In Abgrenzung zum Verfahren der Grubengerbung gibt es die sogenannte Altgrubengerbung, ein altes, traditionelles Verfahren, das mit mindestens zwölf Monaten wesentlich länger dauert. Hier wird ebenfalls rein pflanzlich, allerdings ohne Extrakte, gegerbt.
 

Gummi

Sohlenwerkstoff aus natürlichem und/oder synthetischem Kautschuk. Klassische Gummisohlen sind honigfarbene Profilsohlen, die beispielsweise für Arbeits- und Sicherheitsschuhe benötigt werden. Gummi ist als Sohlenwerkstoff gut geeignet, da es bei allen Witterungsbedingungen rutschfest und abriebresistent ist. Gleichzeitig sind Sohlen aus Gummi in der Regel schwer im Vergleich zu anderen Materialien.

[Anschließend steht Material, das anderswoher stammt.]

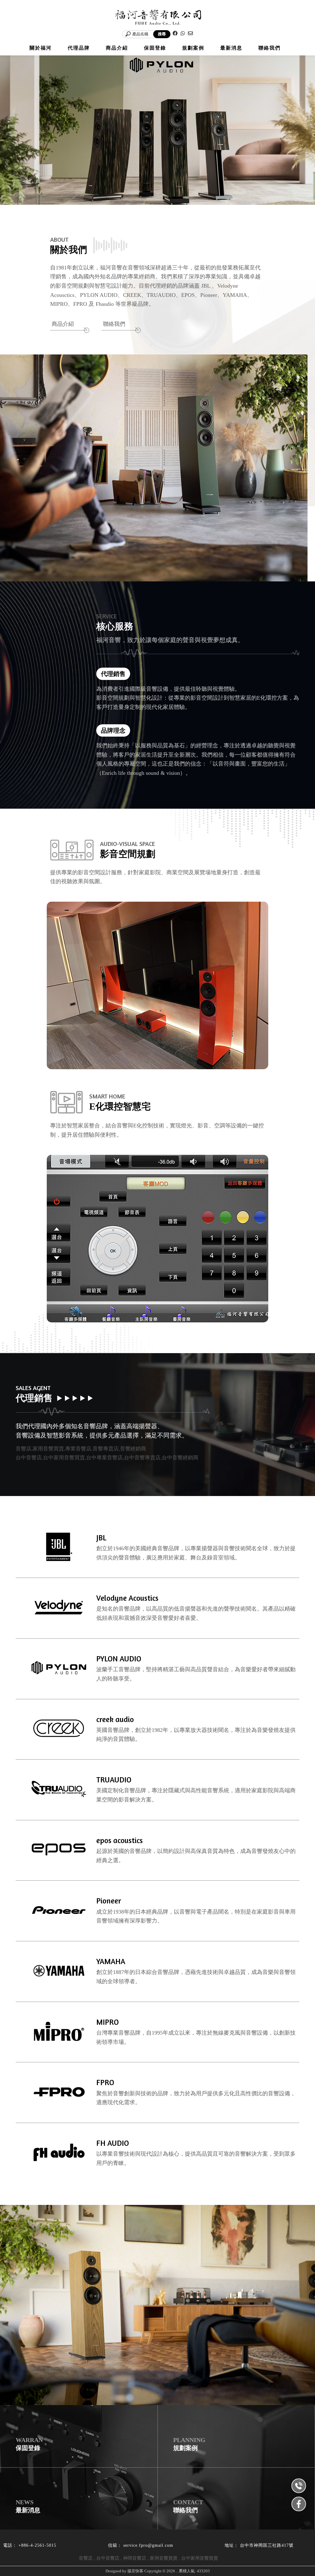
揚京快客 (135, 2571)
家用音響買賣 (163, 2558)
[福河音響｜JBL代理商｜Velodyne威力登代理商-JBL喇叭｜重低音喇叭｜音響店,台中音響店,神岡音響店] (157, 18)
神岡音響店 (134, 2558)
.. (177, 2571)
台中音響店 (107, 2558)
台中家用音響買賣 (199, 2558)
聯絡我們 (114, 324)
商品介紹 (63, 324)
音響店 (86, 2558)
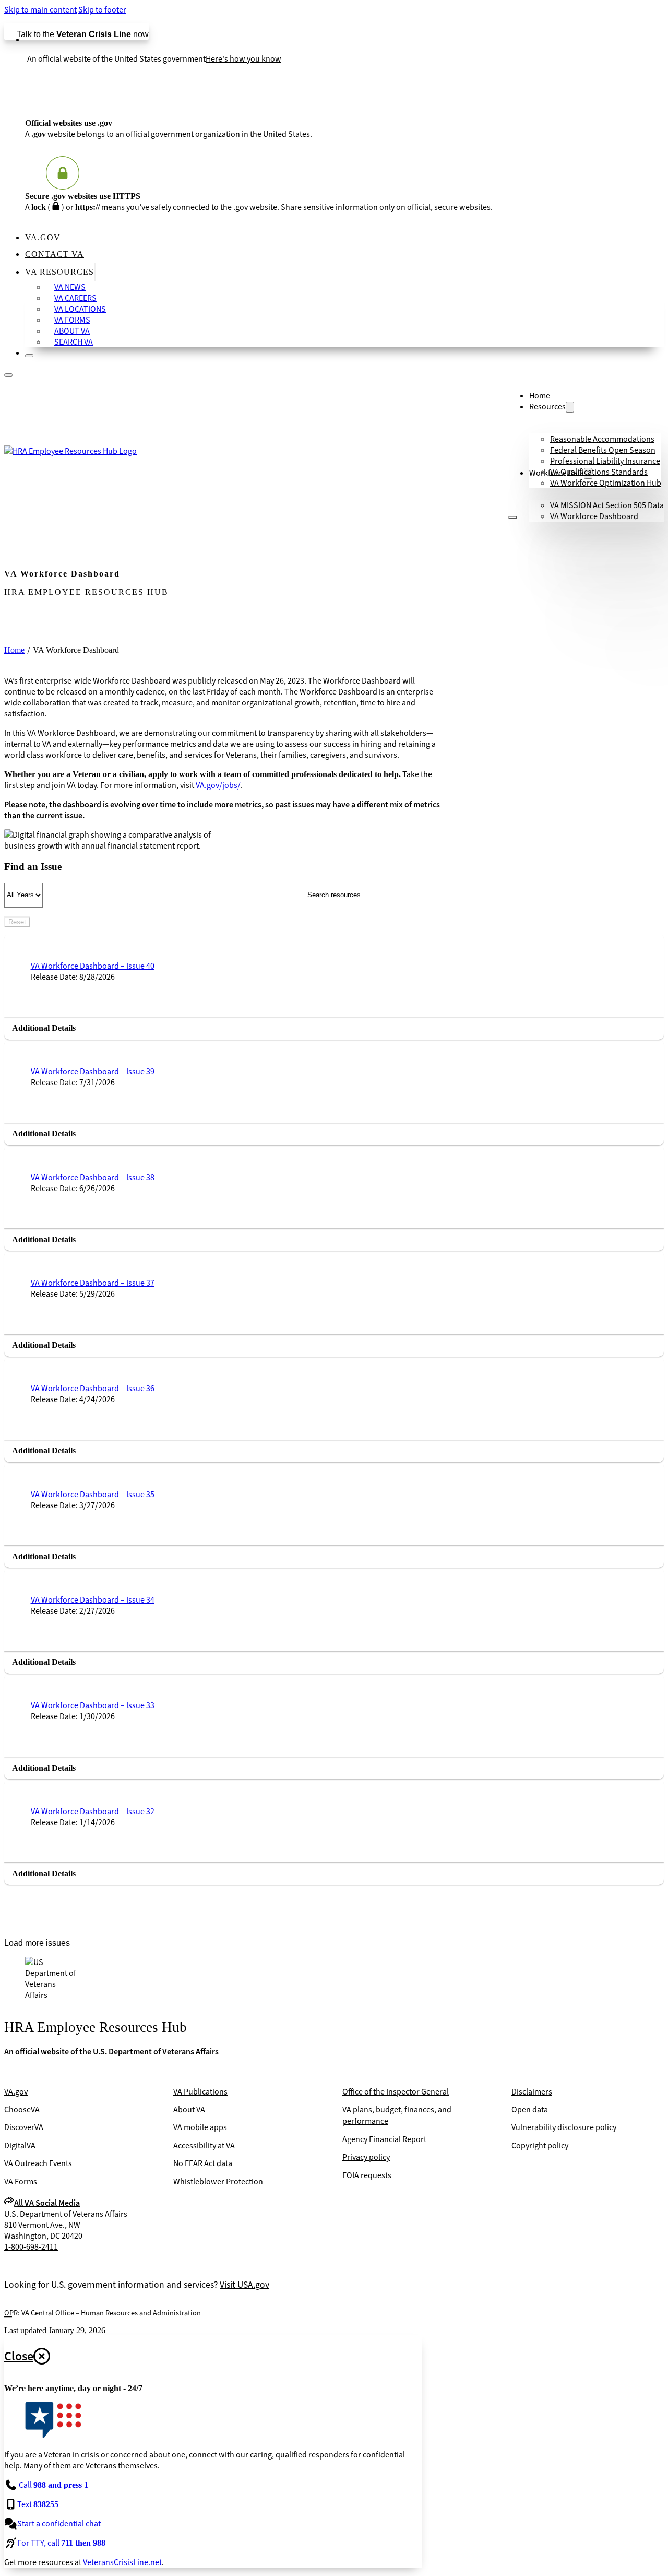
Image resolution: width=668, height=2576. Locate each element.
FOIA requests (366, 2175)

Daher wird es gerne für optisch leichte Sohlen eingesetzt.
 

Gummistiefel

Wasserdichte Stiefel aus Naturkautschuk oder Kunststoffen, die meist im Spritzgussverfahren (also in Formen gespritzt) hergestellt werden. Hinsichtlich der Farben und Designs sind den Herstellern heute keine Grenzen mehr gesetzt. Gummistiefel sind längst weit mehr als Gebrauchsschuhe. Sie dienen auch als modisches Accessoire.